◆ EXTRACT TO READ ◆

# AWS DynamoDB

- DynamoDB is a **fully managed NoSQL** database provided by AWS, offering automatic scalability without manual intervention.

- Designed for **high availability and low-latency** performance, DynamoDB can handle millions of requests per second and scales horizontally to accommodate varying workloads.

- Supports **flexible data models**, including structured, semi-structured, or unstructured data, along with different consistency options to meet application requirements. Features like secondary indexes, streams, and global tables enhance functionality and data access patterns.

- In DynamoDB, a single table can hold multiple entities through the use of a composite primary key, which consists of a partition key and optionally a sort key.

◆ WORK TO COMPLETE ◆
1. In the DynamoDB overview, what makes up a composite primary key?
2. Translate this sentence from the DynamoDB overview into Spanish: "DynamoDB is a fully managed NoSQL database provided by AWS, offering automatic scalability without manual intervention."
3. Continue the DynamoDB overview from where it stops.
The material after this point comes from a separate source.

◆ DATASET EXCERPT ◆
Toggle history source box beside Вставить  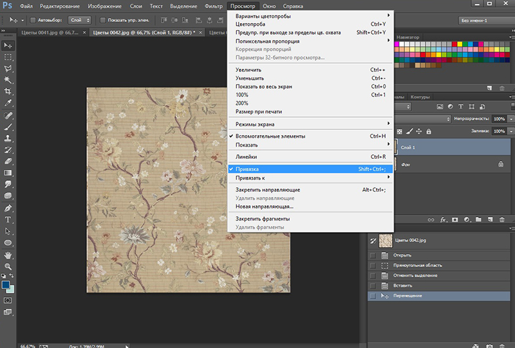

◆ THE REPLIES ◆
1. A partition key and, optionally, a sort key.

2. DynamoDB es una base de datos NoSQL totalmente administrada proporcionada por AWS, que ofrece escalabilidad automática sin intervención manual.

3.
https://boto3.amazonaws.com/v1/documentation/api/1.20.5/reference/services/dynamodb.html


In [None]:
import boto3
import pandas as pd
import json
import tempfile
import os

## Connections

In [None]:
# Create a session using a specific profile
session = boto3.Session(profile_name='default')

# Access the credentials
credentials = session.get_credentials()

# Access the access key ID and secret access key
aws_access_key_id = credentials.access_key
aws_secret_access_key = credentials.secret_key
region_name = 'us-east-1'

#print(aws_access_key_id)

In [None]:
# Initialize DynamoDB client
dynamodb = boto3.client('dynamodb', aws_access_key_id=aws_access_key_id,
                  aws_secret_access_key=aws_secret_access_key,
                  region_name=region_name)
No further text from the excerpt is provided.